◆ **Tekst do czytania**

——

Kowal: Aleja Kuklińskiego, a nie Armii Ludowej

Artykuł
Paweł Kowal, europarlamentarzysta, polityk Polski Razem
facebook.com/pawelkowalpl

Europoseł Paweł Kowal proponuje, by jedną z warszawskich ulic nazwać imieniem pułkownika Ryszarda Kuklińskiego. Jego zdaniem obecna al. Armii Ludowej mogłaby zmienić nazwę. – Jeśli uważamy Kuklińskiego za bohatera, powinien mieć swoją ulicę w Warszawie – przekonuje Kowal.

Kukliński zasługuje na ulicę w Warszawie, a Warszawa i Polacy zasługują na to, żeby ulice nie nazywały się imieniem Armii Ludowej, organizacji, która współpracowała ze Związkiem Radzieckim, ale imieniem tych, którzy naprawdę ryzykowali, żeby Polska była wolna i by było mniej ofiar w czasie stanu wojennego, być może nawet – by zapobiec większemu konfliktowi – mówił Kowal na konferencji prasowej.

Zwrócił uwagę, że dzięki filmowi o Kuklińskim "Jack Strong", który wszedł na ekrany polskich kin, świat dowiaduje się o jego dokonaniach, a wielu młodym ludziom imponują jego odwaga i poświęcenie. – Czas upamiętnić w godny sposób współczesnego tytana, który samotnie i skutecznie potrafił stawić czoła sowieckiemu imperium – uważa Kowal. Podkreślił, że Kukliński był wielkim polskim patriotą, który zaryzykował życie swoje, swoich bliskich, wprawił swoją odwagą w zachwyt wielu obserwatorów na całym świecie. – Jeśli uważamy Kuklińskiego za bohatera, niech on ma ulicę w Warszawie – przekonywał.

Jego zdaniem jest to dobry moment, by twardo upomnieć się o to, żeby jedna z najważniejszych stołecznych ulic zmieniła swoją nazwę. – Apeluję do władz Warszawy, aby nie bały się tej decyzji – mówił europoseł. Przypomniał, że od dłuższego czasu grupa warszawskich radnych, m.in. Olga Johann i Michał Grodzki starają się, aby jedna z ulic na Bemowie, Nowolazurowa, nazwana została imieniem Kuklińskiego.

Kowal zapowiedział, że jeśli nie będzie na to zgody, rozpocznie zbieranie podpisów pod petycją w tej sprawie i publikowanie apeli do różnych środowisk, nie tylko w stolicy, ale w całej Polsce, o poparcie tej inicjatywy. – Apeluję do polityków: koleżanki i koledzy, ta sprawa jest poza dyskusją. (...) Apeluję do pani prezydent Hanny Gronkiewicz-Waltz: pani prezydent, proszę się nie bać, proszę poddać wniosek radnych warszawskich pod głosowanie, a radni PO niech go poprą, niech to będzie nasze wspólne dzieło – dodał.

——

◆ **Zadanie pisemne**
Kontynuuj powyższy tekst o propozycji Pawła Kowala, by nazwać warszawską ulicę imieniem Ryszarda Kuklińskiego, zaczynając zaraz po jego ostatnim zdaniu. Dane to osobny materiał, niezależny od powyższego tekstu.

◆ **Sekcja danych**
——

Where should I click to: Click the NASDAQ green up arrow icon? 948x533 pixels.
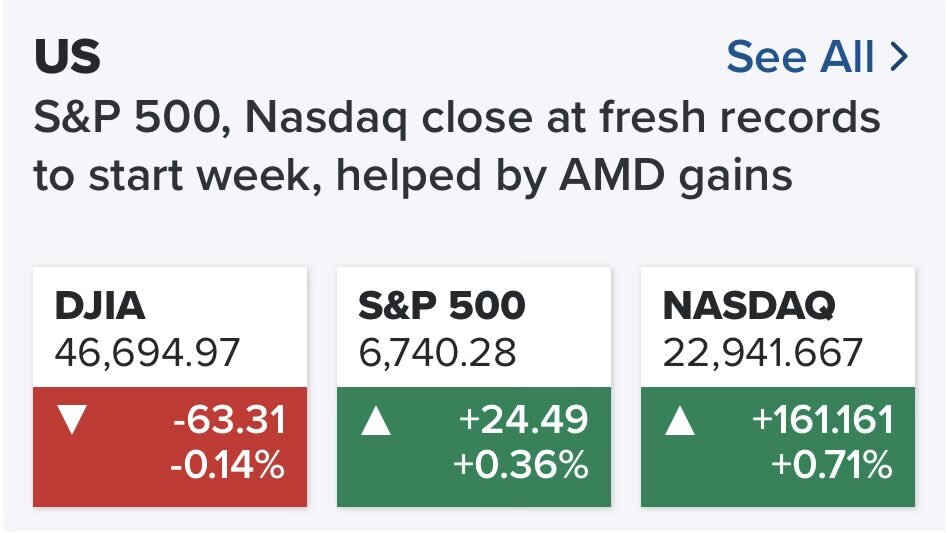tap(680, 422)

——

◆ **Wynik końcowy**
Pytany, czy nie obawia się, że ta inicjatywa wywoła protesty, ponieważ nie wszyscy uważają Kuklińskiego za bohatera – dla niektórych jest on zdrajcą – Kowal zwrócił uwagę, że do dziś w Warszawie ulice noszą takie nazwy jak Armii Ludowej – kontrowersyjnej organizacji, która powinna pozostać tylko w podręcznikach do historii. – Jeśli porównujemy dzieło Armii Ludowej i wpływ tego, co zrobiła Armia Ludowa, na niepodległość Polski, z tym, co zrobił Kukliński, nie ma wątpliwości, ze to on zasługuje na uhonorowanie – podkreślił.

Przewodnicząca Komisji ds. Nazewnictwa Miejskiego Anna Nehrebecka powiedziała, że w jej ocenie płk Kukliński powinien mieć w Warszawie swój plac lub ulicę, jednak ona jest "ostatnią osobą, która podejmowałaby taką decyzję pod wpływem emocji". – Ale na pewno nie kosztem Armii Ludowej, cokolwiek by o niej myśleć – dodała. Dodała, że projekt dotyczący przemianowania al. Armii Ludowej jak dotąd do komisji nie wpłynął, było natomiast kilka innych propozycji, dotyczących m.in. ulic na Bemowie.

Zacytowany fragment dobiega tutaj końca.